▶ **Yapmanız gerekenler**:
- A) Kılıçdaroğlu'nun açıklamalarını aktaran metinden "Geçtiğimiz seçimde sandığa" ifadesinden "Türkiye için çabalayacağız." ifadesine kadar olan kısmı aynen alıntılayın.
- B) Kılıçdaroğlu'nun açıklamalarını aktaran metne göre Kılıçdaroğlu, Sözcü Arenası'nda hangi gazetecinin sorularını yanıtladı?

=== Verilen metin ===

"İntihar eylemi yapabilecek kişilerin listesinin listesine sahip olduklarını” söyleyen Başbakan Ahmet Davutoğlu'nun, “Takip ediyorsunuz ama böyle bir eylemi gerçekleştirme anına kadar hukuk devleti olarak çok dikkatli titiz yürütülmesi gereken mücadeleler” şeklindeki sözlerini eleştiren CHP Genel Başkanı Kemal Kılıçdaroğlu, "Davutoğlu ‘eylem yapmadan canlı bombaları tutuklayamayız' diyor eylem yaptıktan sonra nasıl tutuklayacaksınız?" dedi.
Sözcü Arenası'nda gazeteci Uğur Dündar'ın sorularını yanıtlayan CHP Genel Başkanı Kemal Kılıçdaroğlu, Başbakan'la yaptıkları görüşme sonrasında, gizli olan hiçbir bilgiyi basınla paylaşmadığını söyleyerek, "Adalet bakanına soru soruluyor, Türkiye kan ağlıyor, kendisi gülüyor. Bu iki bakanın derhal görevden alınması gerektiğini söyledim. Davutoğlu ise soruşturma açacağını söyledi. Buna kargalar güler" ifadelerini kullandı.
"Yaşadığımız tam anlamıyla bir dikta yönetimidir"
Kılıçdaroğlu'nun açıklamalarından satır başları şöyle:
Levent Kırca'nın televizyondaki programları başladığında herkes bir köşeye çekilip, izlerdik. Başlayacağı zamanı iple çekerdik. Siyasiler büyük bir olgunlukla kendilerini hiciv eden bu sanatçıyı, büyük bir olgunlukla karşılarlardı.
AKP ile başlayan yeni dönemle, mizah dışlandı, sansürlendi, eleştirildi, eli kolu bağlı kaldı. Bir siyasetçinin hicvedilmesi, siyasetçi için iyi bir durumdur. Baskıları sanatçıların üzerinden nasıl kaldıracağız? Yaşadığımız tam anlamıyla bir dikta yönetimidir.
Geçtiğimiz seçimde sandığa gitmeyen vatandaşlara sesleniyorum. Daha güzel bir Türkiye istiyorsanız, ülkenin geleceği için, çocuklarınız için sandığa gidin. Umarım 1 Kasım'da hepimiz daha aydınlık bir Türkiye için çabalayacağız.
"Türkiye istihbarat konusunda sınıfta kalmıştır"
Siyasi partiler devleti yönetirler. Yasama organında görev alabilmek için ilkokul mezunu olmanız yeterlidir. Eğer devlet kurumunda çalışmak isterseniz, üniversite mezunu olmanız gerekir. İbret almak için Ortadoğu'ya bakmanız yeterlidir. Ortadoğu bataklığına Türkiye'yi sürüklemeyin dedim. Canlı bomba geleneği, Ortadoğu geleneğidir. Türkiye şu anda yönetilmiyor, Türkiye'de şu an yönetim boşluğu var.

=== Veri öğeleri ===

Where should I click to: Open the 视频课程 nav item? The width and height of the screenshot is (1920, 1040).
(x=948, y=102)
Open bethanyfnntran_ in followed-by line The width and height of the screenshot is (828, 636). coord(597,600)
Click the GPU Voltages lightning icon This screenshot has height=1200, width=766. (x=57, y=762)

===
=== Veri öğeleri ===

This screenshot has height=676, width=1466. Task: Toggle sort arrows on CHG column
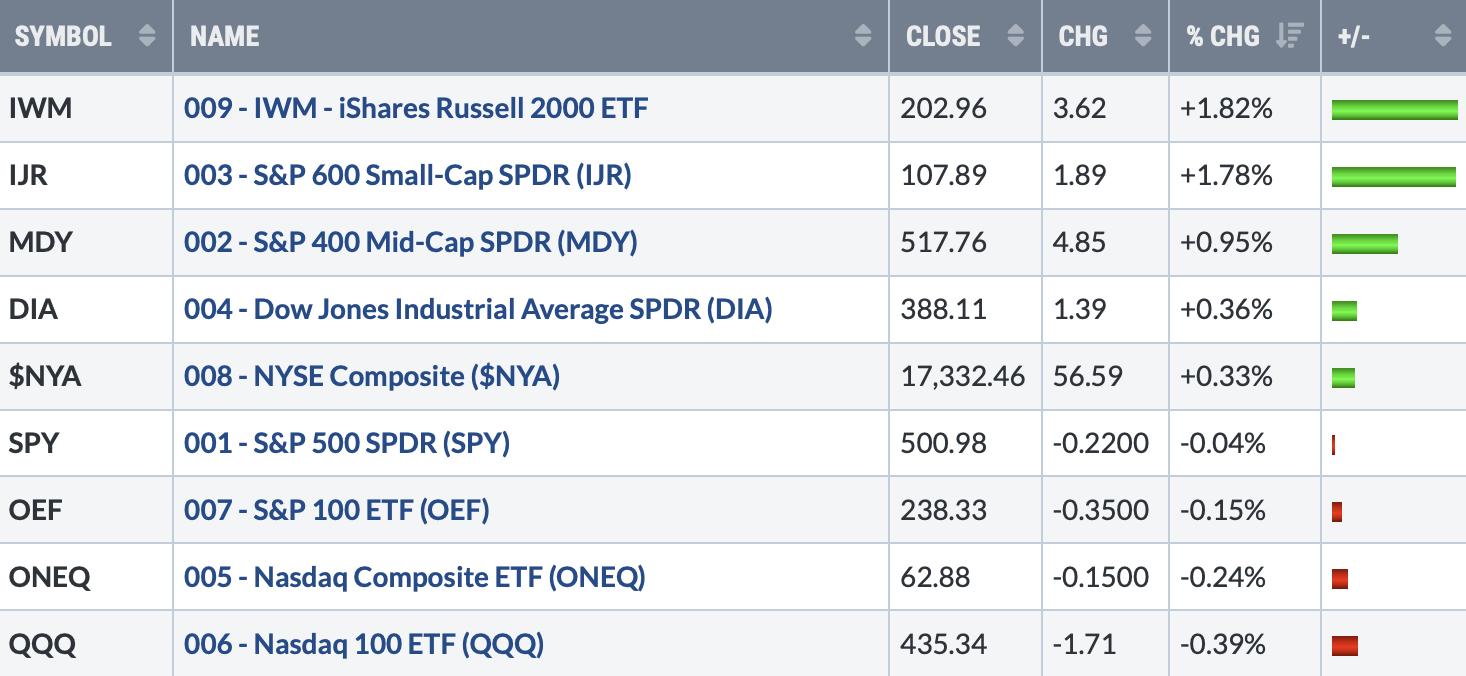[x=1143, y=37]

===
=== Veri öğeleri ===

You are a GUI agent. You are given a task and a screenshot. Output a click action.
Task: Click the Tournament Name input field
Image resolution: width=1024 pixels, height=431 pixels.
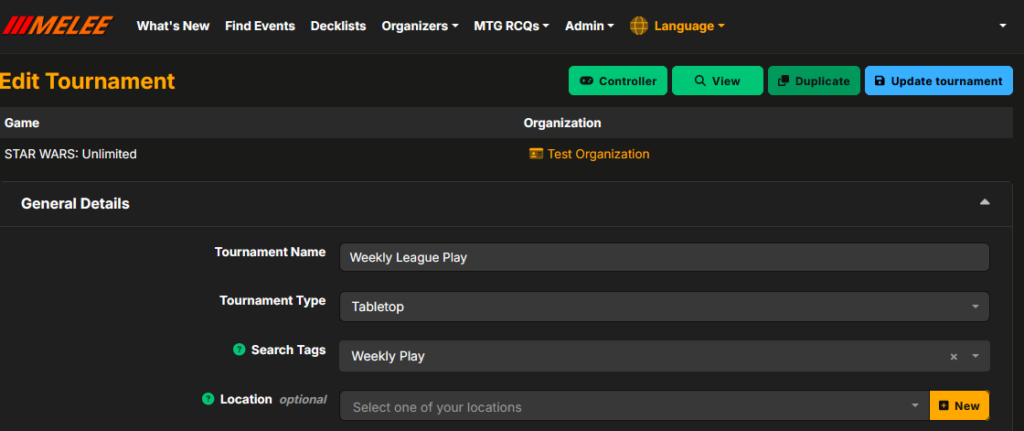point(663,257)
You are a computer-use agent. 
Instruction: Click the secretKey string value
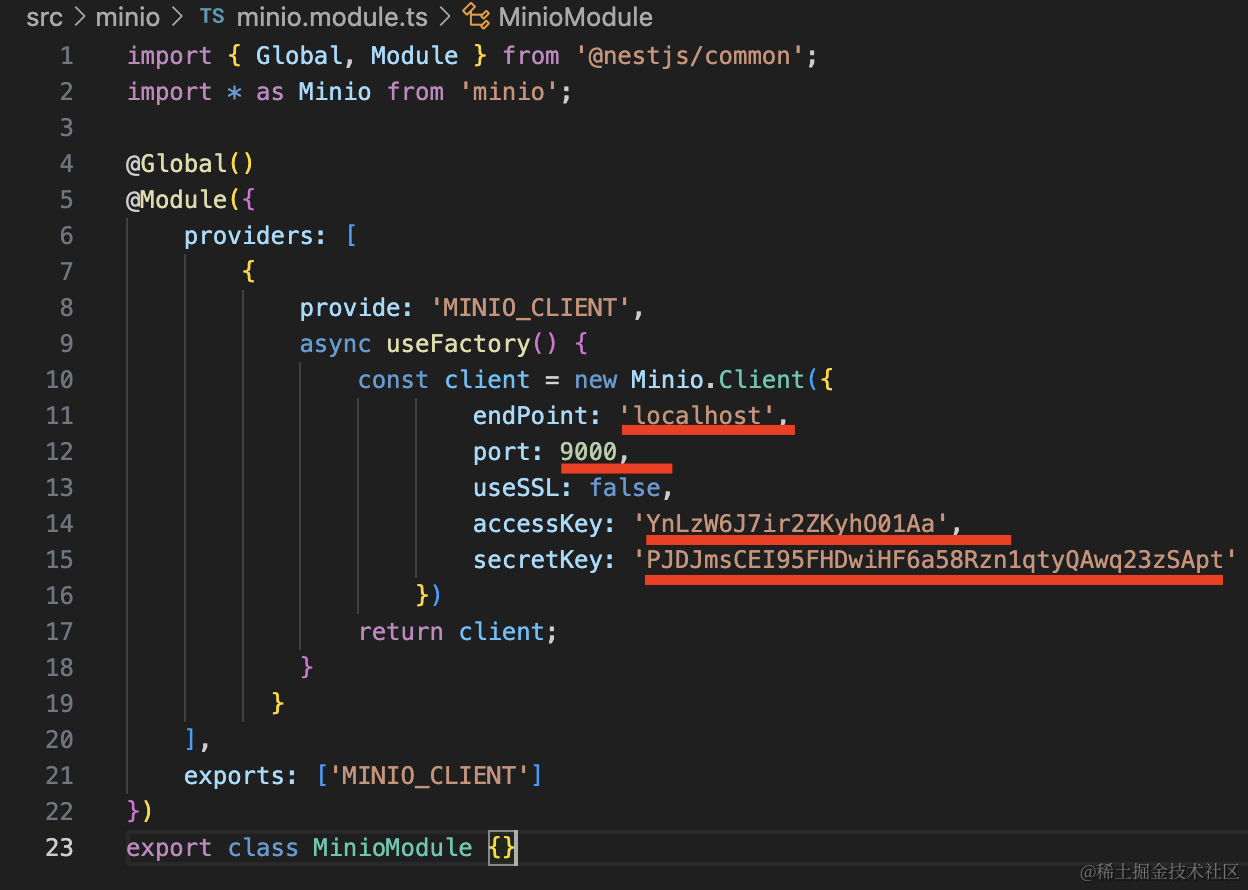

===

▶ **Çözümler**:
- A)
Geçtiğimiz seçimde sandığa gitmeyen vatandaşlara sesleniyorum. Daha güzel bir Türkiye istiyorsanız, ülkenin geleceği için, çocuklarınız için sandığa gidin. Umarım 1 Kasım'da hepimiz daha aydınlık bir Türkiye için çabalayacağız.

- B) Gazeteci Uğur Dündar'ın sorularını yanıtladı.